“It is well established that contractual provisions are against public policy ‘… if there is a probability that unconscionable, immoral or illegal conduct will result from the implementation of the provisions according to the tenor’” (extract from judgment below)
When you choose to buy into a security estate or other community scheme, you will invariably become a member of a Home Owners Association (HOA), a Body Corporate or the like, and you will be bound to comply with all its constitution, rules and/or regulations.
It is essential to check that you are happy with them all before you buy because our courts have often confirmed that you will be held to whatever you agree to.
But there are limits, as a recent High Court judgment of Singh and Another v Mount Edgecombe Country Club Estate Management Association Two (RF) (NPC) and Others (AR575/2016)  ZAKZPHC 48 illustrates…

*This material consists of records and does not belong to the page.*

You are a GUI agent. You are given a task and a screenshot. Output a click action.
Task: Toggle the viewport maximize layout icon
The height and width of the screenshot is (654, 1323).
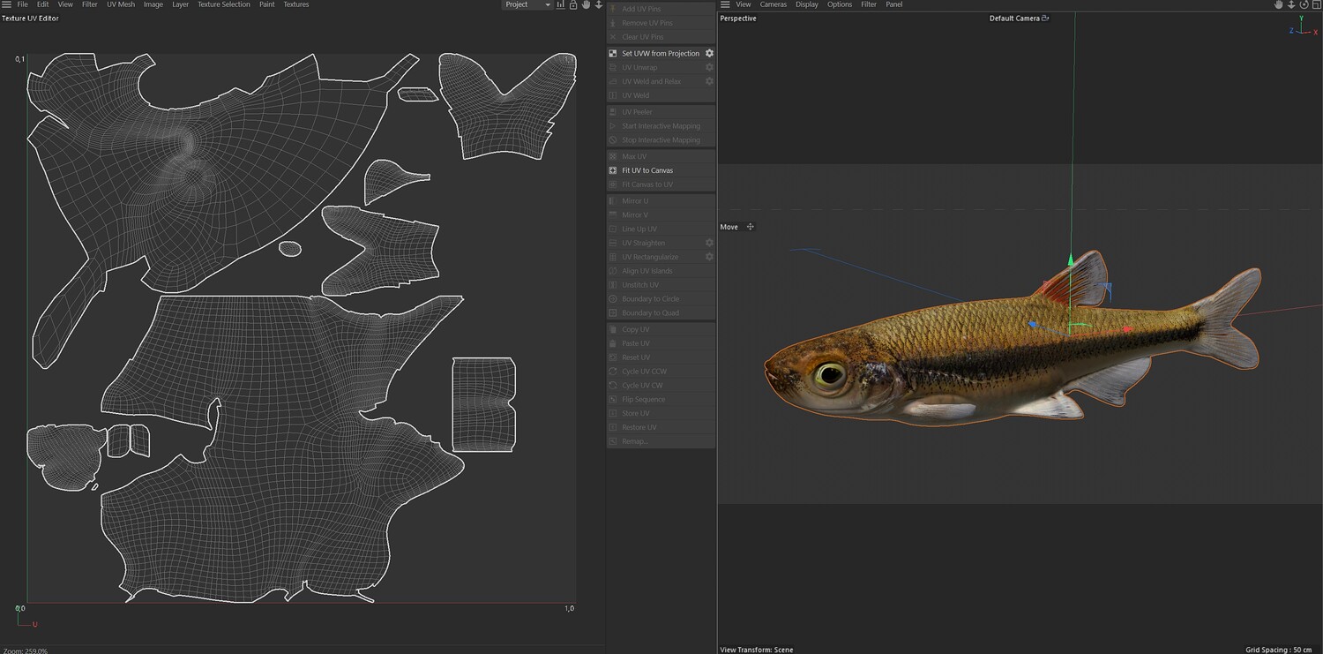click(1317, 4)
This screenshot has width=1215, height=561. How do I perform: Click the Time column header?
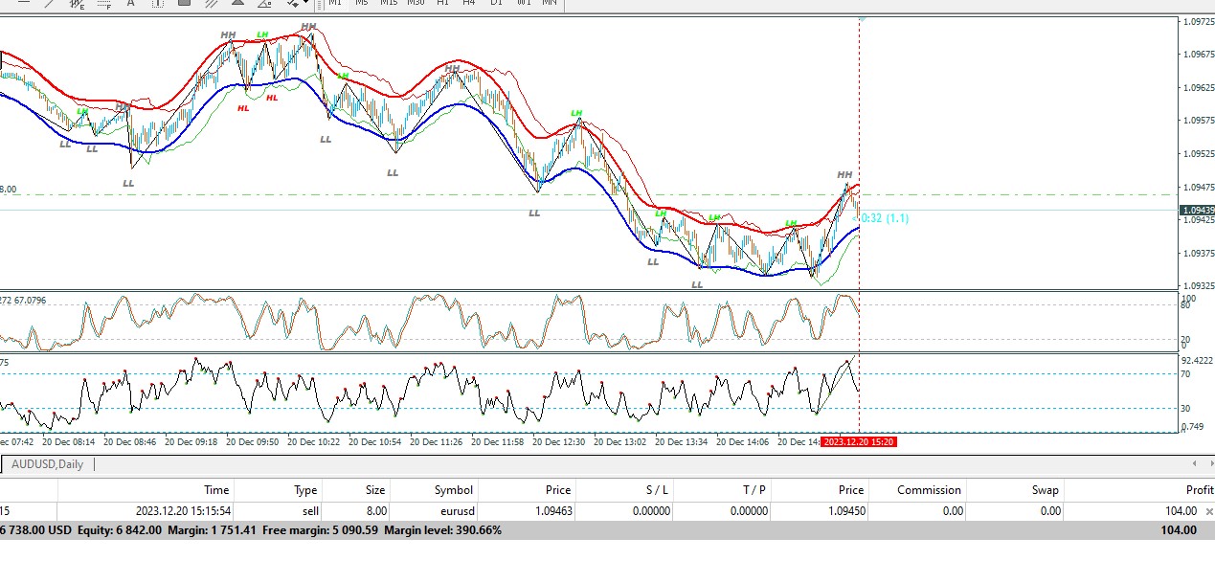(216, 489)
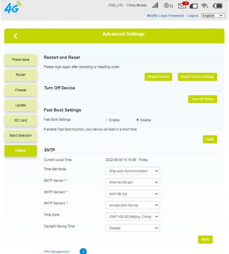Open the unread messages envelope icon

pos(183,5)
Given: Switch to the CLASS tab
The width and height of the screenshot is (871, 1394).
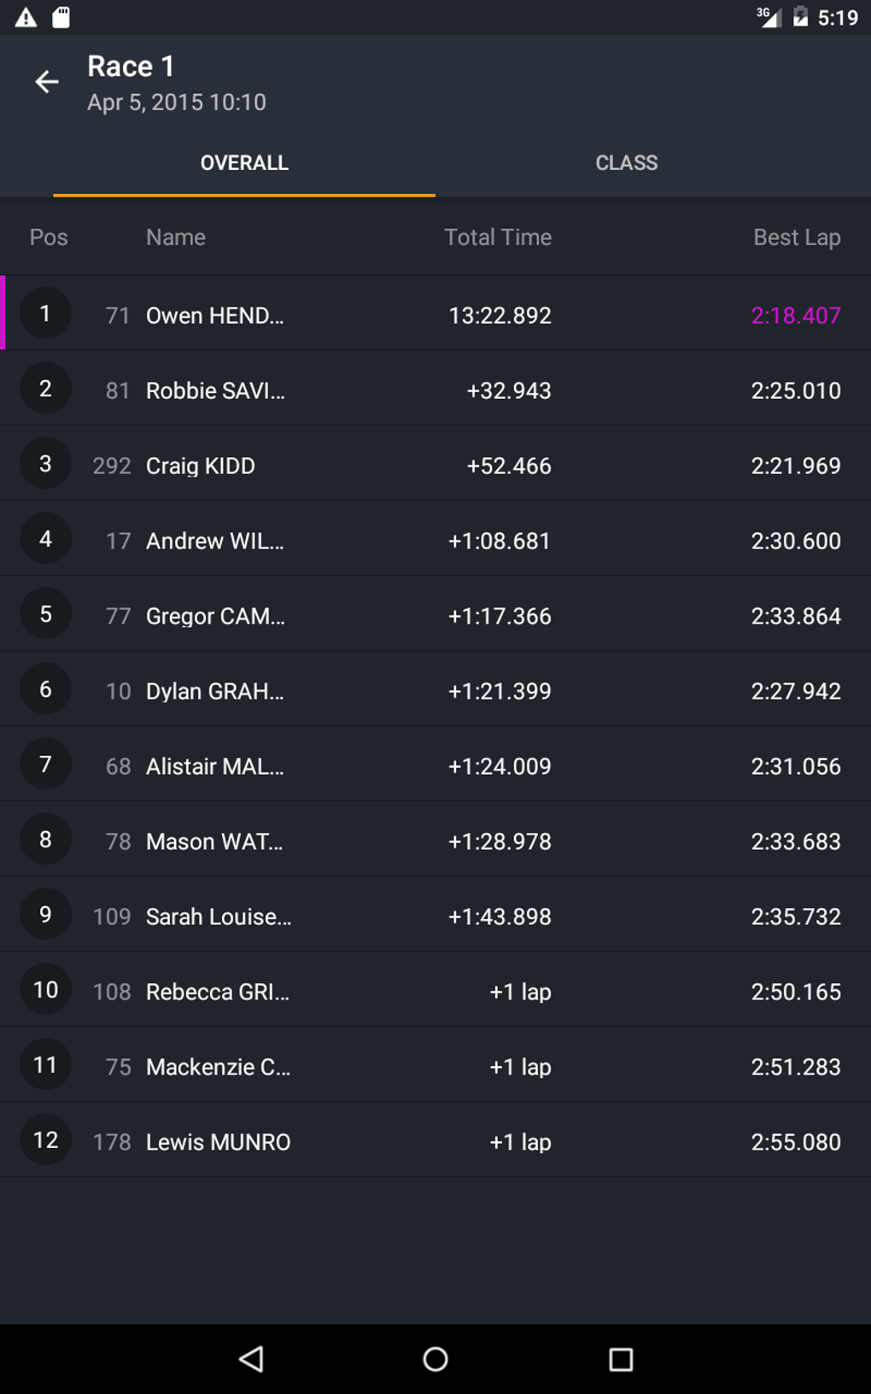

Speeding fines and dusk-to-dawn curfews
A large Golf Estate, comprising a mix of freehold and sectional title properties with extensive common areas and communal facilities, included in its Conduct Rules two sets of provisions –
- Enforcing a 40 km/hr speed limit on estate roads, and
- Restricting domestic employees to, amongst other controls, a 6 p.m. to 6 a.m. curfew, limited use of estate roads, and annual renewal of access cards.
A homeowner locked horns with the Estate over its enforcement of these rules, initially around its suspension of his and his family’s access to the Estate (and thus to their own home) over unpaid speeding fines.
The Court held that both sets of rules are unlawful and invalid, but gave the estate 12 months to regularise them.
First set of rules: Speed limits and traps
Holding that although the roads in question are within the estate’s boundaries they are still “public roads” as defined in our Road Traffic laws, the Court held that the Estate could not lawfully impose speed limits nor enforce them without the necessary authority from the relevant MEC or municipality.
The Court suspended its invalidity ruling for 12 months to allow the Estate time to apply for such authority. Presumably that’s likely to be given to the extent that the authorities consider the rules to be reasonable in light of the Estate’s expressed need to protect children, pedestrians and wildlife on the roads.
Second set of rules: Restrictions on domestic employees
These, held the Court, severely restricted the constitutional rights of the employees in question and affected their basic rights to human dignity, equality, freedom of association, freedom of movement, freedom of occupation and fair labour practices. “Their position within the estate”, said the Court, “is reminiscent of the position that prevailed in the apartheid era: while they are good enough to perform domestic duties for their employers on the estate, which include the task of pushing perambulators on the roads, they are precluded from exercising any rights derived from public law and the Constitution.”
Thus, held the Court, “to the extent that these rules restrict the rights of domestic employees from freely being on and traversing public roads in the estate, I consider them to be unreasonable and unlawful.” This invalidity ruling was also suspended for 12 months.
A warning to all estates
All HOAs and Bodies Corporate need to check their rules and regulations for legal validity.
The Court again: “If in fact there are other associations and/or estates in the country who, like the first respondent herein, either through ignorance or plain arrogance on their part, have seen it fit not to comply with statutory provisions, it’s time that they did.”